Not much is left of Victoria Park, that last vestige of the primeval forest that once covered the old bed of Forty Mile Creek. The Sewage Disposal Plant and the Queen Elizabeth Way between them have almost squeezed it out of existence.
Of the 8 or 10 acres of black walnut, pine, white and red oak, elm, chestnut, shellbark hickory, buttonwood (its other names are sycamore and plane), basswood or linden, willow, choke cherry and white thorn, perhaps 20 trees are left standing.
The little patch of woods was given by one of the village fathers, the late W.F. Clark - uncle of "Andy" of the Neighbourly News Broadcast - for a park and picnic ground.

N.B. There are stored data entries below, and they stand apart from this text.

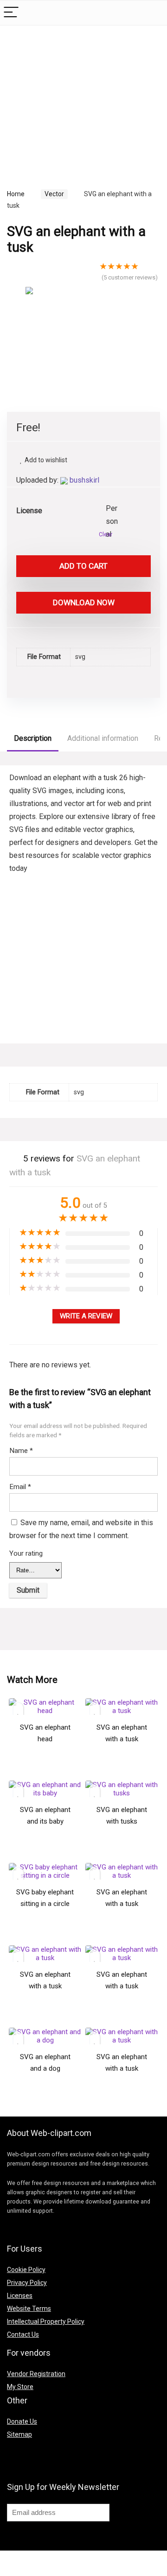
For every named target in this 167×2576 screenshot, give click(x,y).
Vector (54, 194)
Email (20, 1487)
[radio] (113, 509)
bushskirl (84, 480)
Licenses (19, 2295)
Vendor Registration (36, 2373)
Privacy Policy (27, 2282)
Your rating (26, 1553)
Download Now (84, 602)
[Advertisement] (85, 97)
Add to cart (83, 566)
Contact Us (23, 2334)
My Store (20, 2386)
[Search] (152, 12)
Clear (105, 534)
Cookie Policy (26, 2269)
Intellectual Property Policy (45, 2321)
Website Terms (29, 2308)
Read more (45, 1768)
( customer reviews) (130, 277)
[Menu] (11, 12)
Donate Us (22, 2421)
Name (21, 1450)
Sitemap (19, 2434)
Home (16, 194)
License (29, 510)
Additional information (102, 738)
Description (32, 738)
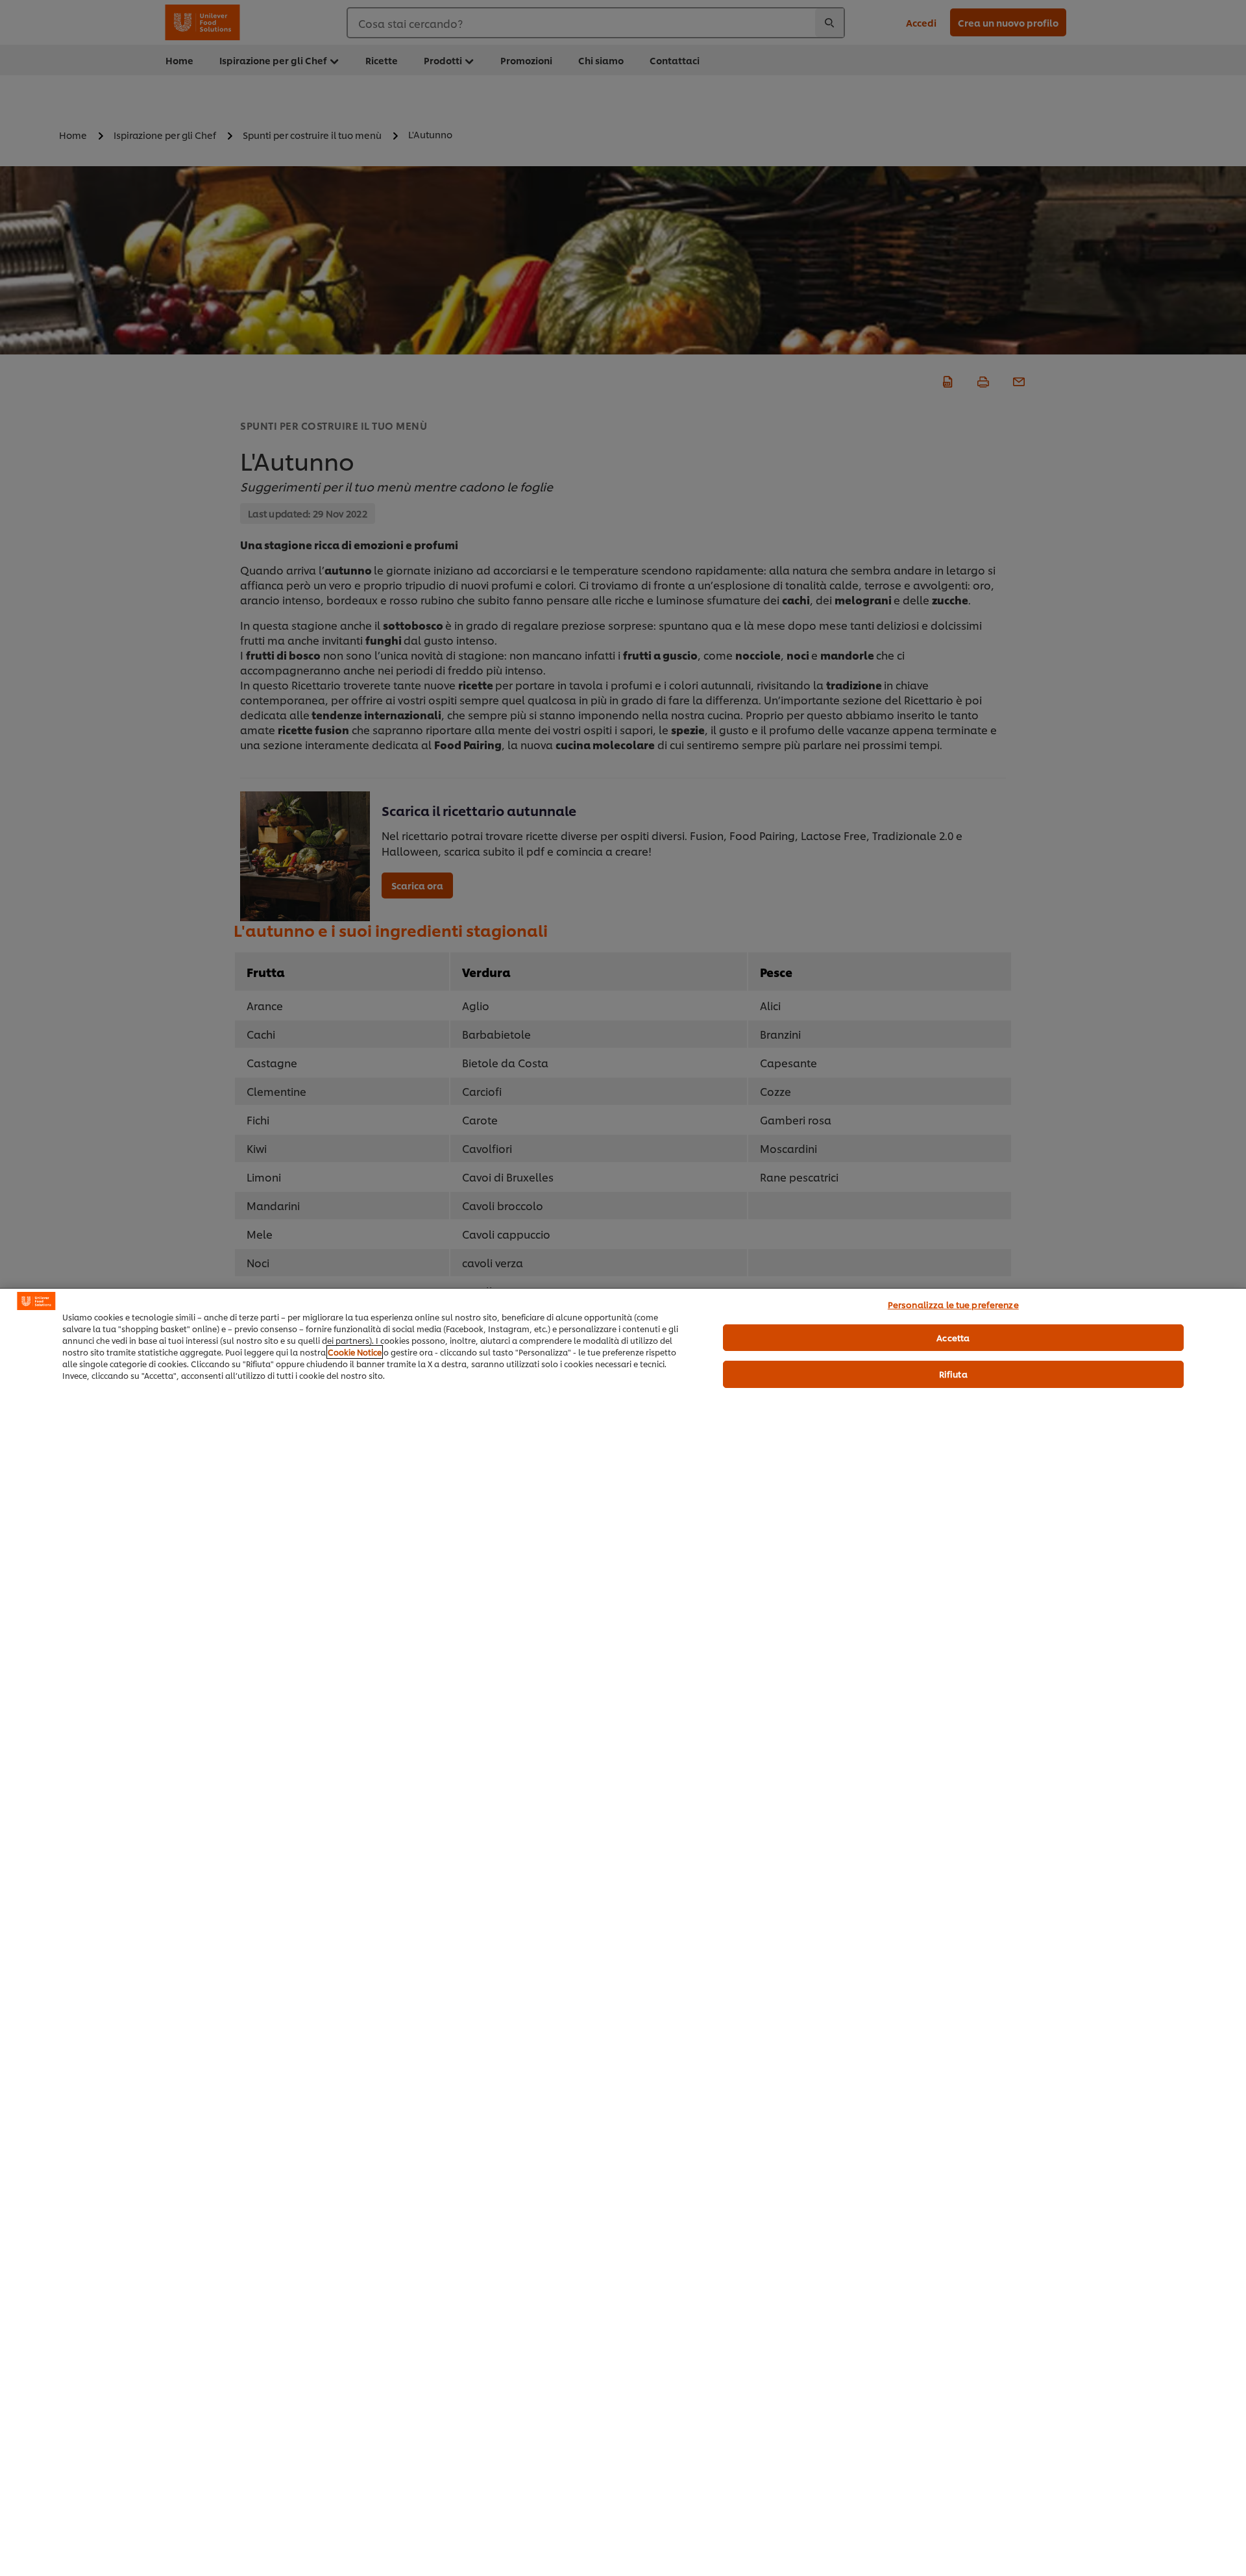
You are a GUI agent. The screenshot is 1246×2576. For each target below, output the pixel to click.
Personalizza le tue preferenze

Victoria Park began in earnest to exercise its function as a picnic ground with the coming of the H.G.& B. Electric Railway to the foot of Livingston Avenue. The "trolley" brought lodge and Sunday School picnic parties to the end of the line, and they found their way to the Park. Village officials went into action and caused stout rope swings to be hung from the trees; a dancing pavilion was built, refreshment booths erected and picnic tables set up. They even went the length of putting up turnstile gates, one to the top of Clark Street hill, back of the barrel factory, where a steep flight of wooden steps led down the hill, the other on Elizabeth Street.
The green-coated Dufferin Rifles from Brantford once camped there for a weekend, to the great edification of the small boys of the village. And the biggest Grange Parade ever held in Grimsby assembled there.
After the H.G.& B. extended its line to Grimsby Beach, carrying all the picnic parties along with it, the brief popularity of Victoria Park vanished.